Menial workers like the train cleaner will only have one goal: survival. And if they need – from time to time – to be distracted from the drudgery, their thoughts will be attracted by Facebook or similar social networks, lest they dare conceive thoughts about their humiliating condition. The middle class made of people like the trio cited above will have its privileges, better living conditions, and certainly will be freed from the need of performing manual labor. Welcome to a new segregated society.

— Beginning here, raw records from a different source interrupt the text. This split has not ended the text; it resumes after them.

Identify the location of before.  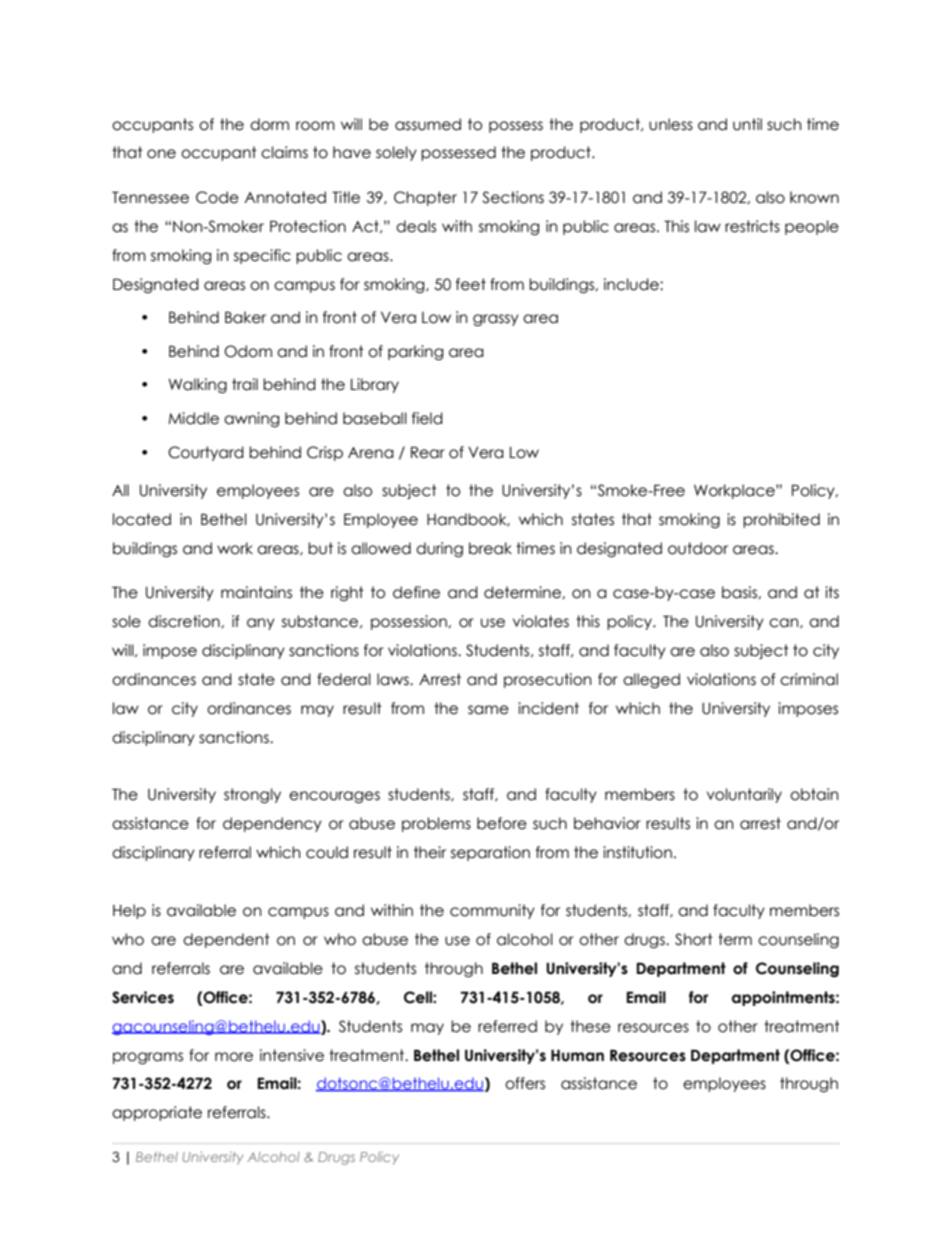
(502, 823).
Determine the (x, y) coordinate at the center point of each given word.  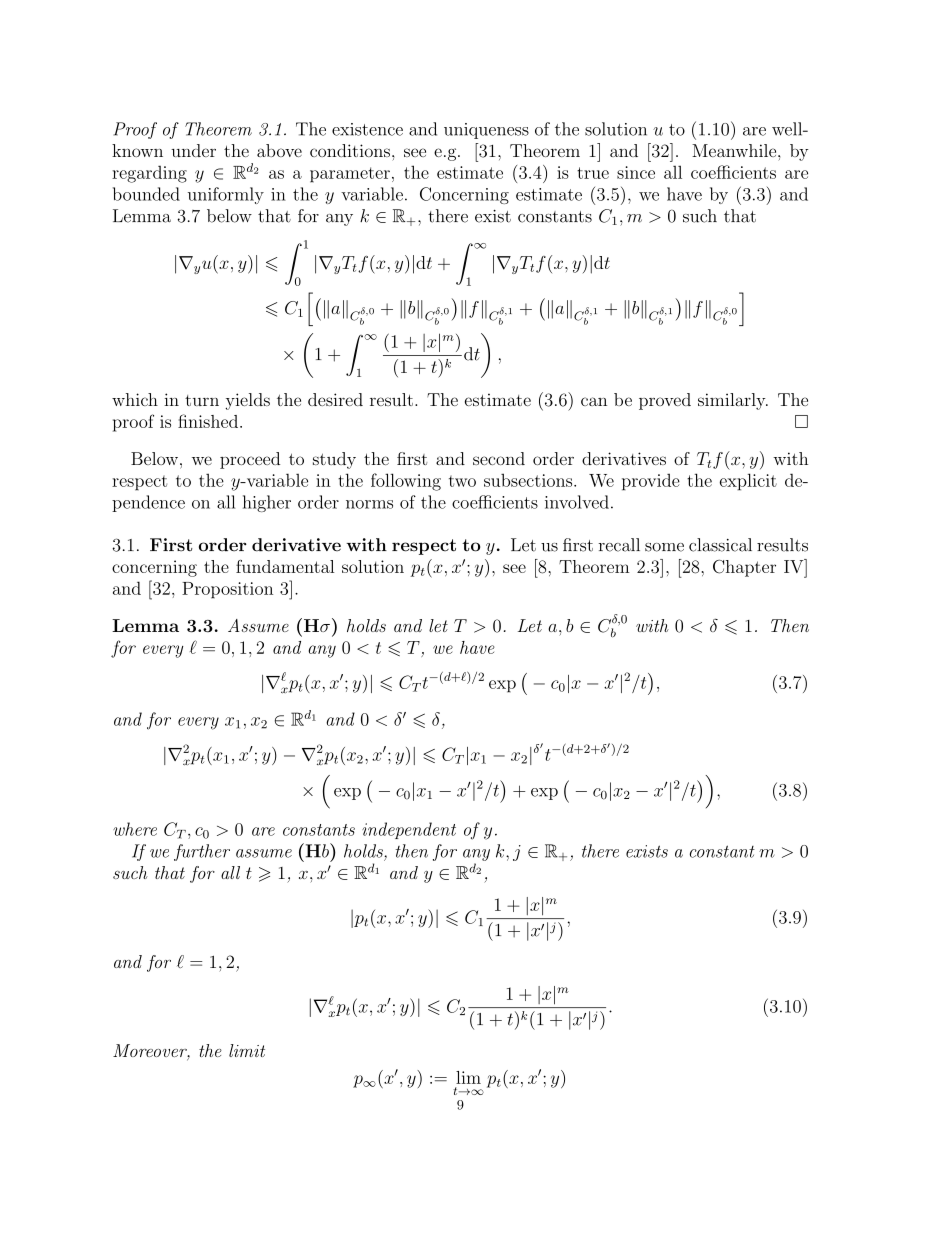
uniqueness (486, 131)
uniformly (226, 195)
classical (720, 545)
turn (202, 400)
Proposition (227, 590)
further (202, 852)
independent (409, 830)
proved (665, 401)
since (636, 172)
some (664, 547)
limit (247, 1050)
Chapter (744, 568)
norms (369, 504)
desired (335, 399)
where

One comment on “Train travel in Italy

  • Enrico Alberti says:

    Just to bring an example of how an Italian-born citizen can be treated in his or her country today. May 7th, 2019, Milan subway. Two young girls from another Northern Italy small town are going to the concert of the Spanish popstar Àlvaro Soler. They get off the train (of course, they traveled with a valid ticket, otherwise…) at Milan Central Station and head off for the Milan Metro Underground (which they use for the first time in their young lives). They both purchase at a newsstand a normal ticket, on top of which it is clearly written NOT VALID FOR RHO FIERA. Since they’re going elsewhere, they don’t worry about this warning. At Assago Milanofiori station they get off the subway, but the ticket gate doesn’t open when they insert their 1.50 € tickets. The rather confused girls are immediately approached by a couple of pretty diligent ticket inspectors, who notify the two friends they are going to be fined because their tickets were valid until the previous station. They should have purchased a 2.00 € ticket to get to Assago Milanofiori, but the newsagent did not tell them. The fine for such a mistake is 36 € for immediate payment (corresponding to 72 times the difference they should have paid for the right ticket), but they don’t have enough cash. Therefore, the fine automatically jumps to 51 € (102 times the 0,5 € the girls involuntarily failed to pay), payable within five days. From the sixth day, the fine reaches the top amount of 120 €. All this, because of a mistake in purchasing the ticket.
    No need to say — or maybe, it’s necessary to say — that an indeterminable number of people (doesn’t matter to me if they are Italian citizens or immigrants) happily and freely travel on Milan subway trains daily, without hassling themselves to purchase a bothersome ticket, like the report of a famous Italian tv broadcast repeatedly showed over the past years. It was ludicrous that, as the girls were wondering why the ticket gates in front of them would not open, not a few people were leaping over the others under the watchful eye of the controllers.
    Italy is a wonderful country, particularly for sharpies.